Estoy hablando -en este momento- o no estoy hablando, si lo que estoy diciendo lo grabé anoche. Las contradicciones no sólo son abstracciones filosóficas, las contradicciones crean la realidad.
Somos contradictorios. Lo fue el padre de las doctoras Blackwell. Era refinador de azúcar siendo abolicionista, se beneficiaba de una mercancía que dependía directamente del trabajo esclavo, que tanto aborrecía.
Elisabeth, una de sus hijas, deploraba las negativas. Después de haber sido rechazada una docena de veces, la señorita Blackwell fue admitida en un centro universitario de medicina al oeste de Nueva York. Fue de un modo entre casual y grotesco. La facultad presentó a los estudiantes la posibilidad de aceptar a una mujer, calificando el propio centro la opción como descabellada. A los alumnos les pareció tan gracioso e improbable, asumiendo que se trataba de una broma, que votaron unánimemente a favor de la admisión de Elisabeth. Durante sus años de estudio, fue sometida escarnios; pero se graduó con las notas más brillantes en la promoción de 1849.
En el tiempo de las hermanas Blackwell, en obstetricia se empleaba una especie de navaja automática para problemas de fertilidad. El artilugio se introducía dentro del útero, se presionaba el mango, para soltar la hoja, cortándose el cuello uterino. El propósito era lograr un ensanchamiento del cuello de útero; aunque el resultado solía ser hemorrágico.
Elizabeth reprobaba los métodos atroces, maldecía casi cualquier cosa que los médicos recomendaran en el siglo XIX. En aquel tiempo, los tratamientos consistían en intentar expulsar el mal a base de laxantes, diuréticos, expectorantes, y un arsenal tóxico de sustancias que causaban vómitos, sin olvidar sanguijuelas y ampollas pestilentes.
A Elisabeth se la conocía como la doctora tuerta del ojo de vidrio. Padeció una conjuntivitis gonorreica, que contrajo mientras trataba una parturienta. Ella misma se cauterizó los párpados, se puso sanguijuelas en las sienes, con ungüentos de belladona y opio de los que tanto dudaba. Sólo recuperó un ojo.
Las hermanas Blackwell, en su clínica para mujeres indigentes, se esmeraron en el rigor académico y la formación práctica. Con rutinas básicas de baño e higiene. Sus métodos eran tan nuevos que se las acusó de matar a mujeres durante el parto por usar agua fría. Cuando estaban salvando más pacientes que en otros hospitales.

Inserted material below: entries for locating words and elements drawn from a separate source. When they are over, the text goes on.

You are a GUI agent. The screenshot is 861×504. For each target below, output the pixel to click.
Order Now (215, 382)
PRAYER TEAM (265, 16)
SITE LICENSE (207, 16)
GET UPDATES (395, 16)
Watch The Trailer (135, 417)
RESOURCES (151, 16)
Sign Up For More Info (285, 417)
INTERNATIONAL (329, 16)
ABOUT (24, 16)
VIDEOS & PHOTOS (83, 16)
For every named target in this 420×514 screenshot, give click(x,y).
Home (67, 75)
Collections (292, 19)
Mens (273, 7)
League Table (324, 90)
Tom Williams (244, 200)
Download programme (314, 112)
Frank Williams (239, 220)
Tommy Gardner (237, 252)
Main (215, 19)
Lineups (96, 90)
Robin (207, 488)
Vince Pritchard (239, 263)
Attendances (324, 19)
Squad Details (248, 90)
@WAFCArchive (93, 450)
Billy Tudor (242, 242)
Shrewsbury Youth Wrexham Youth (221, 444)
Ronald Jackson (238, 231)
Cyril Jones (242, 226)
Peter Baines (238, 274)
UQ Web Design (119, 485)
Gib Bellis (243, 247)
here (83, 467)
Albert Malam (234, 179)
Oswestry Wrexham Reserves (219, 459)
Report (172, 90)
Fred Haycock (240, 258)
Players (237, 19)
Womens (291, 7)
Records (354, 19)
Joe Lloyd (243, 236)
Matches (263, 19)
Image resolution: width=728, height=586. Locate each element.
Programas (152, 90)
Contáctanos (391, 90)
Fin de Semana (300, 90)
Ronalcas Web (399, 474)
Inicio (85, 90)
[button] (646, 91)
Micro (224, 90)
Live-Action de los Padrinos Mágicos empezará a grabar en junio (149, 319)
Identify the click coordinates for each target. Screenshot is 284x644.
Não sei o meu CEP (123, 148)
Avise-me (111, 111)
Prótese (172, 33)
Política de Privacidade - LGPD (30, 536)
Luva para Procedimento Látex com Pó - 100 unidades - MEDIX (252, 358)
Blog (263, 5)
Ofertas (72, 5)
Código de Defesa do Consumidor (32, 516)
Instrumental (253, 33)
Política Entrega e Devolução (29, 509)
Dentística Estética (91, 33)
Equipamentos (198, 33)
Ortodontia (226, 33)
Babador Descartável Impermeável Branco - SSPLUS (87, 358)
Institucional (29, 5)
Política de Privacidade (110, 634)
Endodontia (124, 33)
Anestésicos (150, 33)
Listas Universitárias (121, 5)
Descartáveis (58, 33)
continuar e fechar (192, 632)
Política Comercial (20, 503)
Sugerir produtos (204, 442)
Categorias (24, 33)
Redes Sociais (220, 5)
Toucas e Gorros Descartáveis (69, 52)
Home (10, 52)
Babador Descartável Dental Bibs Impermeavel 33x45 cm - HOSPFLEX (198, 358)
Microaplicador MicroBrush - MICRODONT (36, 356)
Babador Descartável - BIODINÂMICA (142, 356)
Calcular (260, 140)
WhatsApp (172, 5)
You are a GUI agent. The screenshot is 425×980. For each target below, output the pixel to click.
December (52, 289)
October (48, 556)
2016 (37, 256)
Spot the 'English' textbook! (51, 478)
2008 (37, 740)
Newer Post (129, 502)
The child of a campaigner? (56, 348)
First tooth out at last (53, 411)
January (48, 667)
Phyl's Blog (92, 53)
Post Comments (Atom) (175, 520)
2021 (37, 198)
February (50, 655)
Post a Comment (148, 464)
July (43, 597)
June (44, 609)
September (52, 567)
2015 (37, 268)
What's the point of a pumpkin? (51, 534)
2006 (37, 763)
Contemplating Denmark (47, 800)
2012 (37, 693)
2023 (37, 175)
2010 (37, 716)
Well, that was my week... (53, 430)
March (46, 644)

Y sin embargo, inmersa en el mecanismo de la contradicción en el que todos vivimos, Elisabeth llegó considerar la enfermedad como una falla de la moral. Elisabeth y su hermana Emily fueron mujeres que buscaron su propio avance mientras terminaron oponiéndose frontalmente a las reivindicaciones de las primeras sufragistas. Capaces de lo bueno y de lo malo casi, al mismo tiempo, en la misma vida, con idéntica determinación. Elisabeth se dedicó, con pasión, a la defensa de la salud pública, haciendo campaña contra las Leyes de Enfermedades Contagiosas, que hospitalizaban a la fuerza a las prostitutas, en lugar de centrarse en los hombres que las infectaban. Y sin embargo, apoyó la frenología, que contemplaba que hubiera rasgos de la personalidad y tendencias criminales, por la forma del cráneo o las facciones. Elisabeth se opuso a la anticoncepción e hizo campaña contra las vacunas. Lo uno y lo otro, lo justo y lo desacertado.
Habiendo sido una pionera, Elisabeth Blackwell abandonó la medicina para centrarse en sus cruzadas morales contra el mal social. Elisabeth Blackweel vivió en la contradicción, como todos, redobladas sus paradojas en un tiempo de cambio. Como el nuestro.